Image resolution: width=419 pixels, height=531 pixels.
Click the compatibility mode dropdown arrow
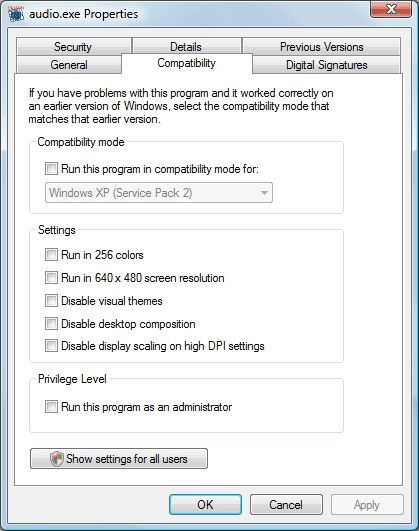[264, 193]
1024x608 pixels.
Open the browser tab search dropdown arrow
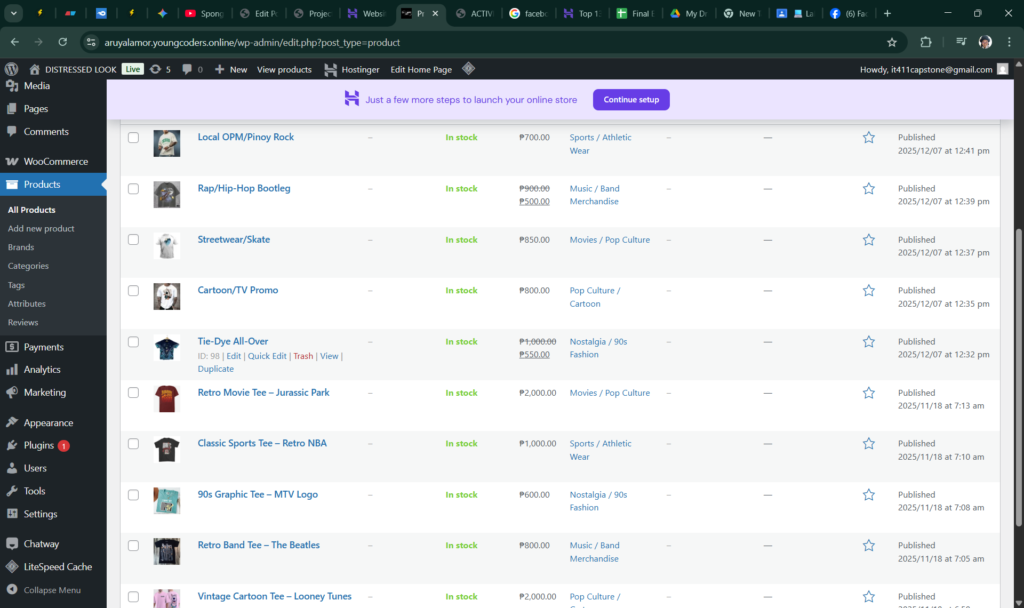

····················

Exercise instructions: Each line above that includes "pixels" should be shown.

Output:
Image resolution: width=419 pixels, height=531 pixels.
1024x608 pixels.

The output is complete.